What you will do >>
The records are to be copied from the line that contains "Click the 前端事件 help question icon" through their last line, word for word, with every picture left out.

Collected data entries
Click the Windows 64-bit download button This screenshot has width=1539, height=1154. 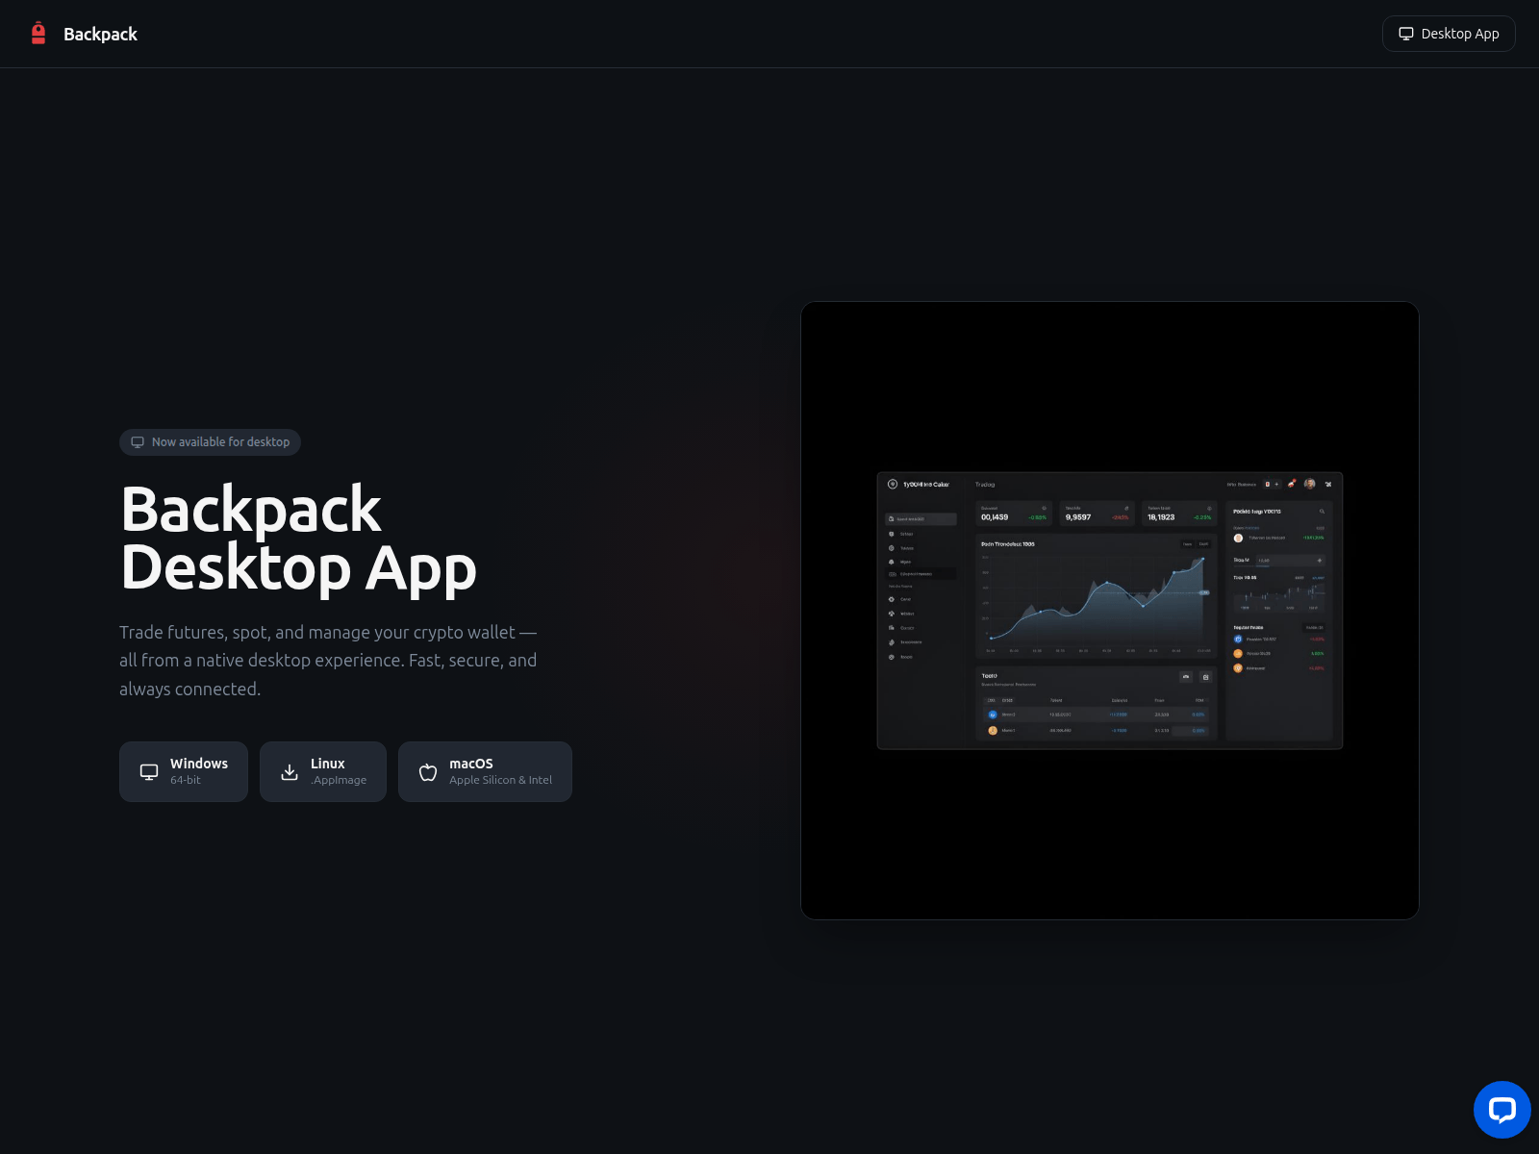(183, 771)
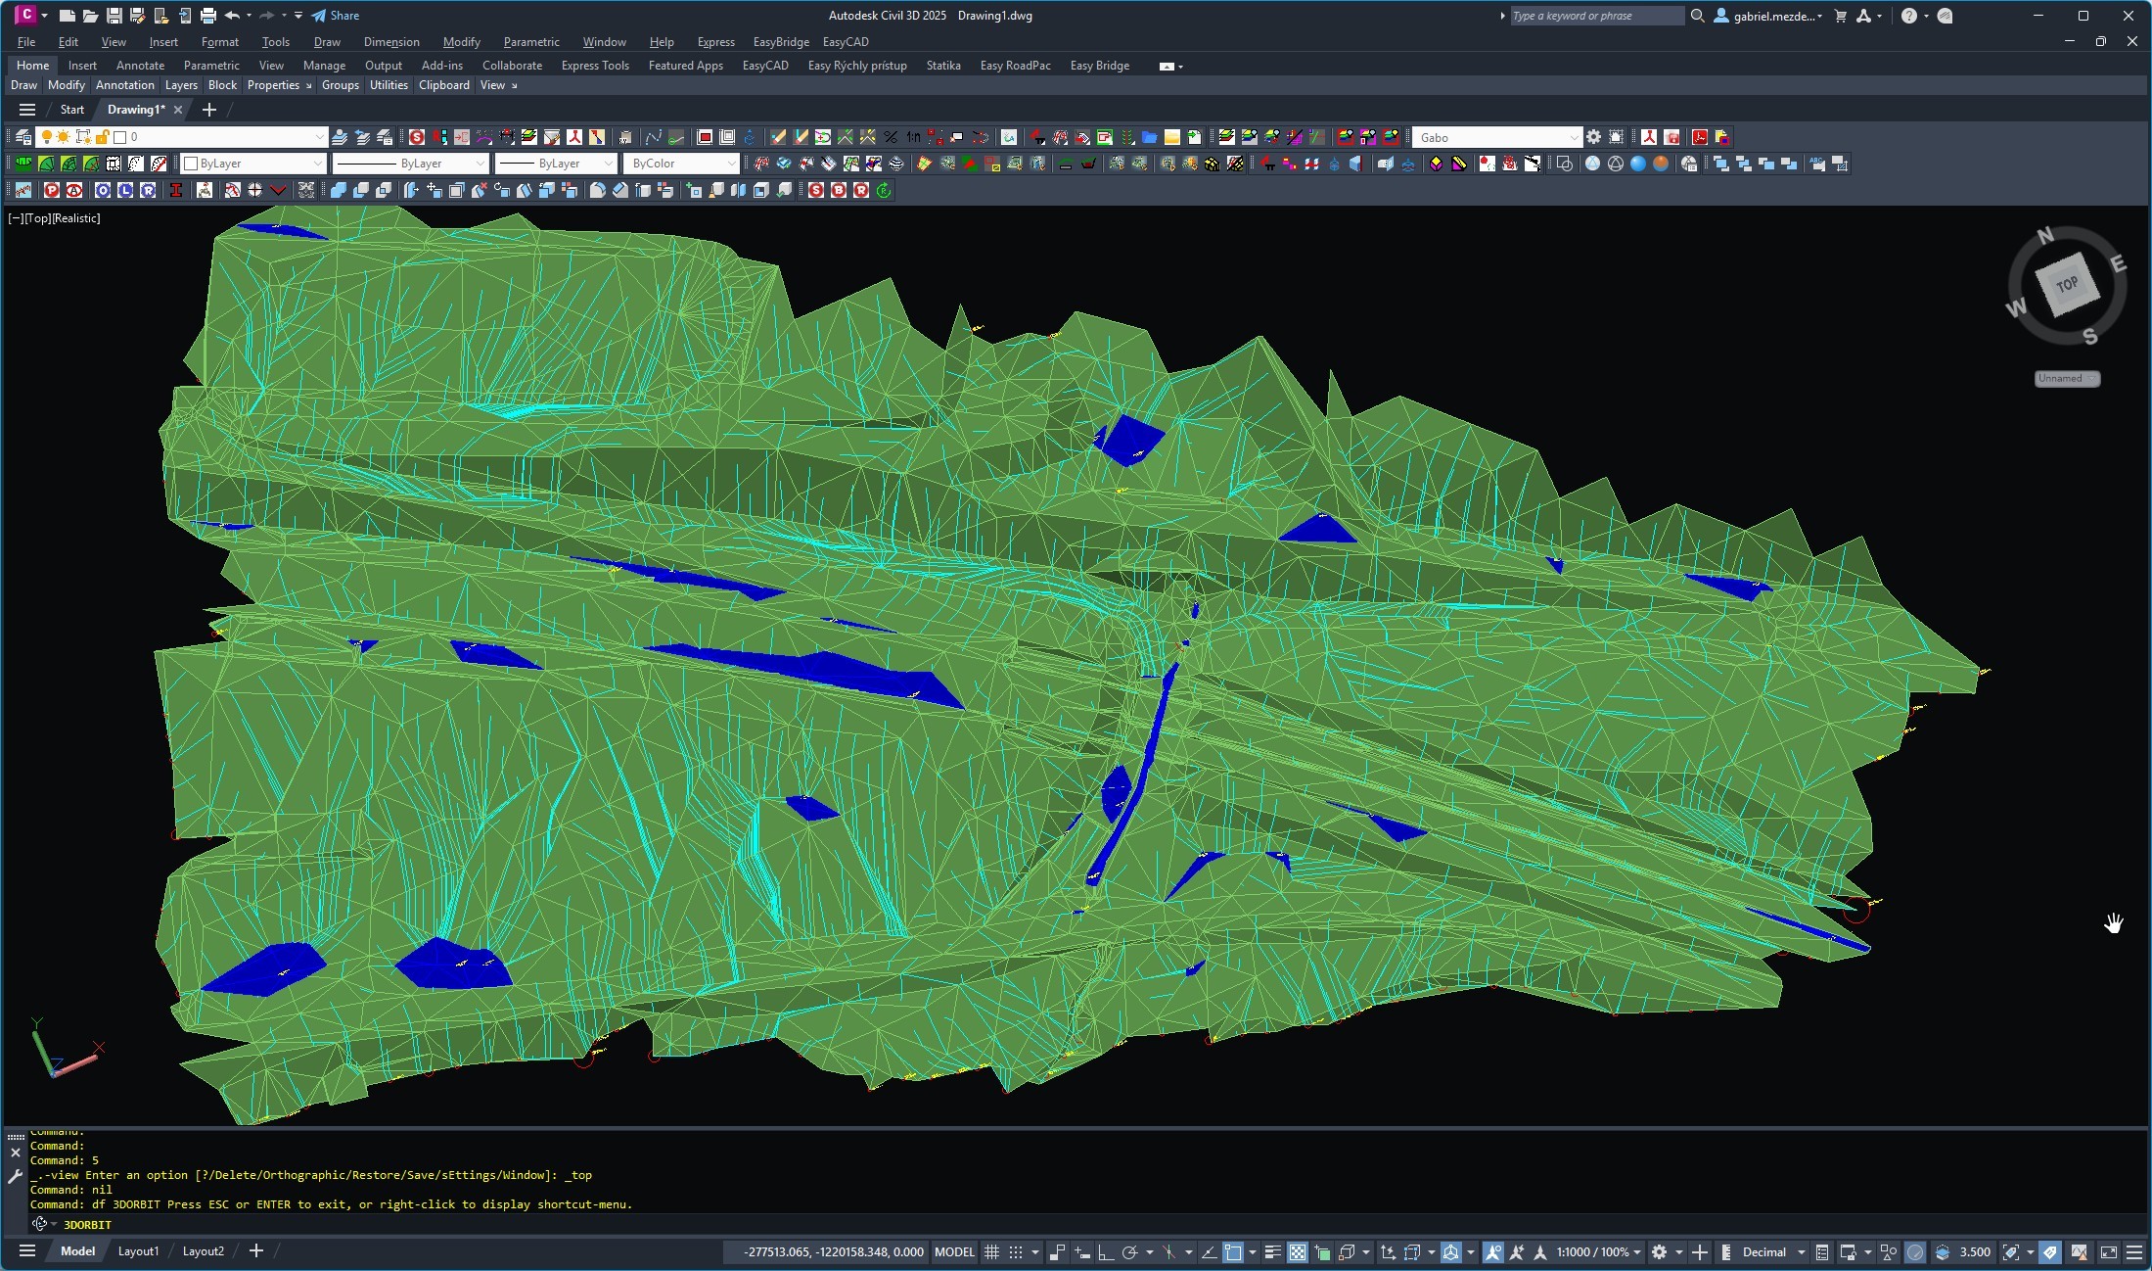The image size is (2152, 1271).
Task: Click the Plot printer icon
Action: [207, 16]
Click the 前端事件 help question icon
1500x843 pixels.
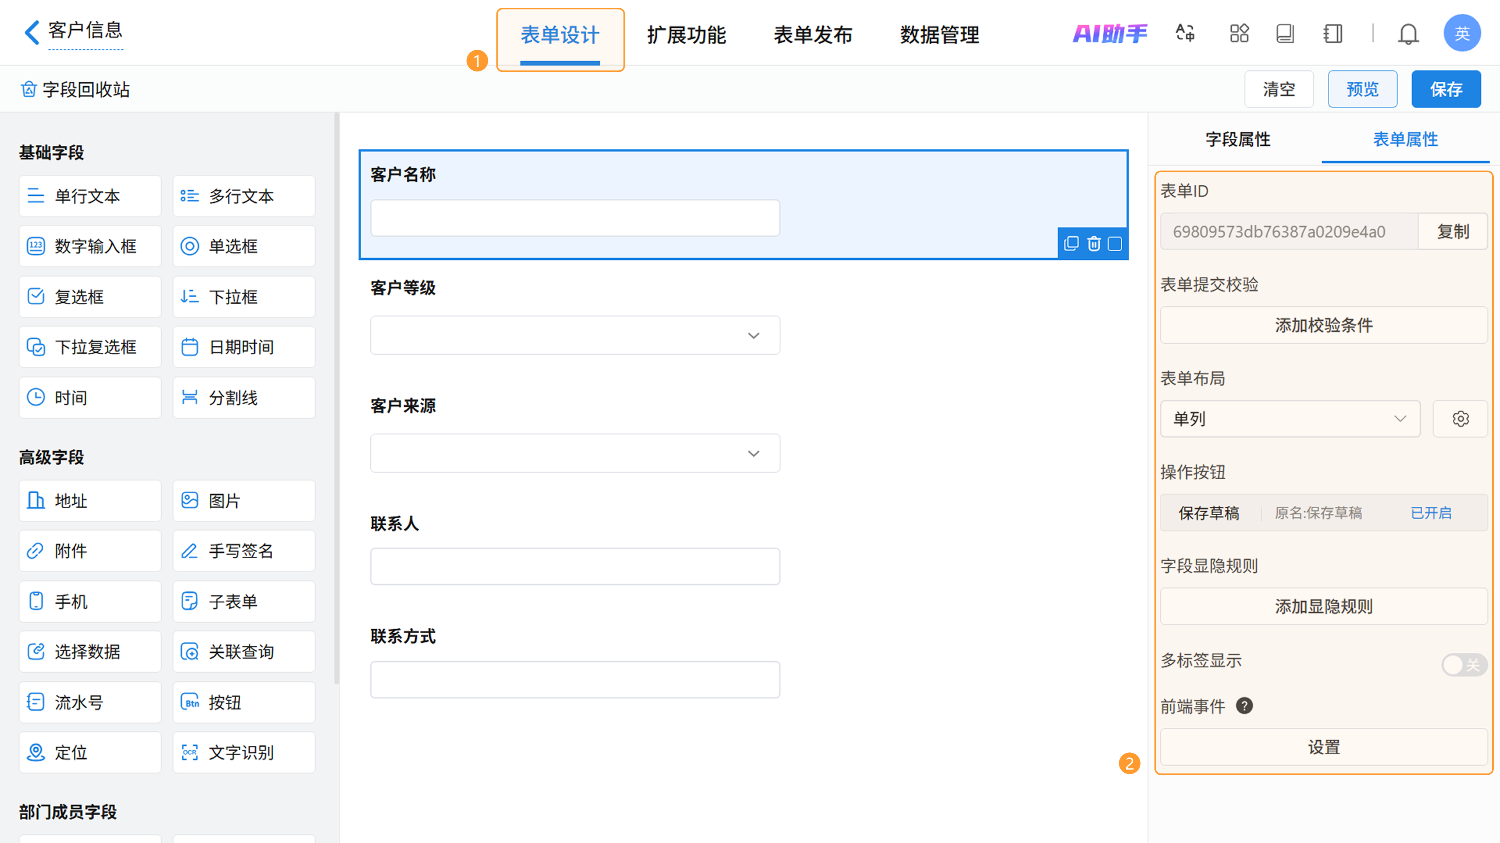[x=1244, y=706]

Answer section >>
Click the 前端事件 help question icon
1500x843 pixels.
[x=1244, y=706]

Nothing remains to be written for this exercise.